■ Exercise instructions
Reproduce the listing below line for line, keeping every character, coordinate, and non-English word unchanged.

■ Records for the exercise
┏━━

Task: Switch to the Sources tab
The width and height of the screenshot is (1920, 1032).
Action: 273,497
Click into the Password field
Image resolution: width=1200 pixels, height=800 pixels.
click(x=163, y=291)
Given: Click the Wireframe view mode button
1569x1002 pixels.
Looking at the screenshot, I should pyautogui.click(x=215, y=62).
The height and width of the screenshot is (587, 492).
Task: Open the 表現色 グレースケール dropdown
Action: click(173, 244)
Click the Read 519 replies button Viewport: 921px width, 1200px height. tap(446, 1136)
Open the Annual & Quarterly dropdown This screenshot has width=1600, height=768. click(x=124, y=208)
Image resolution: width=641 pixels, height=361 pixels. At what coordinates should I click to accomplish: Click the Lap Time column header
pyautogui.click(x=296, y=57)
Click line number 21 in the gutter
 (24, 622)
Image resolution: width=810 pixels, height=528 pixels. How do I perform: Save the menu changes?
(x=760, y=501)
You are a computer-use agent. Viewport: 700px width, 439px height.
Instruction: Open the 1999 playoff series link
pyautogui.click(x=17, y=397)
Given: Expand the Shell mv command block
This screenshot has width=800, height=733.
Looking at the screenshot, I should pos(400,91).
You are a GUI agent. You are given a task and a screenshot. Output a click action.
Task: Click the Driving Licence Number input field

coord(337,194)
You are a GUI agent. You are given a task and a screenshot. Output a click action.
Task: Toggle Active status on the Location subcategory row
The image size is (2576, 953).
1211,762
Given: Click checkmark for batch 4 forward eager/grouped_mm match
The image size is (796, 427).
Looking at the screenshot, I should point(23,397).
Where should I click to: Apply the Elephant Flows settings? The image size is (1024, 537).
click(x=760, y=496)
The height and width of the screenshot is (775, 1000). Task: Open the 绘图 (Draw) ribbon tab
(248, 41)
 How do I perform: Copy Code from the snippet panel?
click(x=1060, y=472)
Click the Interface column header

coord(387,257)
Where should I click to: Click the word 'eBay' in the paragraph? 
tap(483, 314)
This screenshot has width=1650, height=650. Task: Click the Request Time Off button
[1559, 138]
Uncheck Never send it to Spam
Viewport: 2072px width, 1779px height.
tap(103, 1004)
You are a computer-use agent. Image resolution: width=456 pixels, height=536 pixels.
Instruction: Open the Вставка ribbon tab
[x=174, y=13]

┗━━

■ Answer to the exercise
Task: Switch to the Sources tab
The width and height of the screenshot is (1920, 1032).
Action: 273,497
Click into the Password field
Image resolution: width=1200 pixels, height=800 pixels.
click(x=163, y=291)
Given: Click the Wireframe view mode button
1569x1002 pixels.
Looking at the screenshot, I should pyautogui.click(x=215, y=62).
The height and width of the screenshot is (587, 492).
Task: Open the 表現色 グレースケール dropdown
Action: click(173, 244)
Click the Read 519 replies button Viewport: 921px width, 1200px height. tap(446, 1136)
Open the Annual & Quarterly dropdown This screenshot has width=1600, height=768. click(x=124, y=208)
Image resolution: width=641 pixels, height=361 pixels. At what coordinates should I click to accomplish: Click the Lap Time column header
pyautogui.click(x=296, y=57)
Click line number 21 in the gutter
 (24, 622)
Image resolution: width=810 pixels, height=528 pixels. How do I perform: Save the menu changes?
(x=760, y=501)
You are a computer-use agent. Viewport: 700px width, 439px height.
Instruction: Open the 1999 playoff series link
pyautogui.click(x=17, y=397)
Given: Expand the Shell mv command block
This screenshot has width=800, height=733.
Looking at the screenshot, I should pos(400,91).
You are a GUI agent. You are given a task and a screenshot. Output a click action.
Task: Click the Driving Licence Number input field

coord(337,194)
You are a GUI agent. You are given a task and a screenshot. Output a click action.
Task: Toggle Active status on the Location subcategory row
The image size is (2576, 953).
1211,762
Given: Click checkmark for batch 4 forward eager/grouped_mm match
The image size is (796, 427).
Looking at the screenshot, I should point(23,397).
Where should I click to: Apply the Elephant Flows settings? The image size is (1024, 537).
click(x=760, y=496)
The height and width of the screenshot is (775, 1000). Task: Open the 绘图 (Draw) ribbon tab
(248, 41)
 How do I perform: Copy Code from the snippet panel?
click(x=1060, y=472)
Click the Interface column header

coord(387,257)
Where should I click to: Click the word 'eBay' in the paragraph? 
tap(483, 314)
This screenshot has width=1650, height=650. Task: Click the Request Time Off button
[1559, 138]
Uncheck Never send it to Spam
Viewport: 2072px width, 1779px height.
tap(103, 1004)
You are a computer-use agent. Image resolution: width=456 pixels, height=536 pixels.
Instruction: Open the Вставка ribbon tab
[x=174, y=13]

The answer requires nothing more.